# Estações oficiais (EMA) no litoral norte



## Aristocrata (26 Fev 2015 às 21:15)

Deixo aqui imagens recolhidas hoje em algumas estações meteorológicas do IPMA.
Parece que poderemos ter de volta algumas delas nos próximos tempos...

Imagens gentilmente cedidas pelo autor (J.N.) para o fórum, a quem agradeço desde já o gesto.
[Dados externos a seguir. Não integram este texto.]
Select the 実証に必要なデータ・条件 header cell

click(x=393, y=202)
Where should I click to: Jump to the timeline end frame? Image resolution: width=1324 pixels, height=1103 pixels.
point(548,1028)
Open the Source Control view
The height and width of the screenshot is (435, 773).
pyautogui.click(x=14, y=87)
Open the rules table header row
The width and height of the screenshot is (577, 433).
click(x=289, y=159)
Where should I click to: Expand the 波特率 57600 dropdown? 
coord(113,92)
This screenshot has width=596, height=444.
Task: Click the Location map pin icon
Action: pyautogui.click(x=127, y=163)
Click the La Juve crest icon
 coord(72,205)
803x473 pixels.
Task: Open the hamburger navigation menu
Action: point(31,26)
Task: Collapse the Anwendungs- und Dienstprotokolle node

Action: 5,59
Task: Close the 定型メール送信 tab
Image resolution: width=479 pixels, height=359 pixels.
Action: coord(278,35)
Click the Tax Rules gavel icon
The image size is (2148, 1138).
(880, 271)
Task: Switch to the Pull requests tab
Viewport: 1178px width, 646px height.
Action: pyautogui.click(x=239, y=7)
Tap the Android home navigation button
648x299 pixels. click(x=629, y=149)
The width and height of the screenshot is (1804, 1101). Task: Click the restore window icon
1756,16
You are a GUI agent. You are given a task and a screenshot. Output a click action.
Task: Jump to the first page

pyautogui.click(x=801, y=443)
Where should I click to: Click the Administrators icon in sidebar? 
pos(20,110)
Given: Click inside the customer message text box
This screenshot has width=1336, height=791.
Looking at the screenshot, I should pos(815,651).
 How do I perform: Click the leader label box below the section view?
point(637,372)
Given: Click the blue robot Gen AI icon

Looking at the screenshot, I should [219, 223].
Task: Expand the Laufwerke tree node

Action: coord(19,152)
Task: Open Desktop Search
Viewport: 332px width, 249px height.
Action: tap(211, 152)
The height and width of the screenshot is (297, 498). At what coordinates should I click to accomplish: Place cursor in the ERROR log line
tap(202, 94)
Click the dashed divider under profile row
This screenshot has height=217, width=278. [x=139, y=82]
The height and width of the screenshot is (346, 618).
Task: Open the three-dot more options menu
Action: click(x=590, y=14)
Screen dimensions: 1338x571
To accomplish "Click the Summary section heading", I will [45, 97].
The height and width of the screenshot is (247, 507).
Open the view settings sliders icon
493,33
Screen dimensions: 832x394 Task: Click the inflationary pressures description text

*EMA do aeródromo de V.N. de Cerveira:*






*EMA de Lamas de Mouro, Melgaço:*





*EMA de Monção-Valinha:*





*Observatório da Serra do Pilar, V.N. de Gaia* (duas imagens)*:*









São estações que no nosso imaginário valem muito, nomeadamente a do observatório da Serra do Pilar e a de Lamas de Mouro.


----------



## StormRic (26 Fev 2015 às 22:22)

Aristocrata disse:


> Deixo aqui imagens recolhidas hoje em algumas estações meteorológicas do IPMA.
> Parece que poderemos ter de volta algumas delas nos próximos tempos...



Realmente estas já viram melhores dias. Serra do Pilar está inactiva há muitos meses já, mas pelo que se vê é devido a obras, muito bom sinal .
Cerveira parou a transmissão desde Janeiro mas hoje recomeçou os registos às 16h  (acumulou 1,7mm desde então, a propósito).
Lamas de Mouro emitiu 4 horas no dia 23, 4 horas no dia 24 e uma hora no dia 25 e terminou; e Monção também continua com interrupções periódicas fatais e séries inutilizadas. Esta última, pela foto, parece-me inconvenientemente rodeada de árvores altas, todas elas aliás de crescimento rápido o que pode explicar a situação inadequada presente.

São quatro estações muito importantes e históricas, realmente.
Boas fotos, parabéns e agradecimentos ao autor!

Obrigado pela partilha!


----------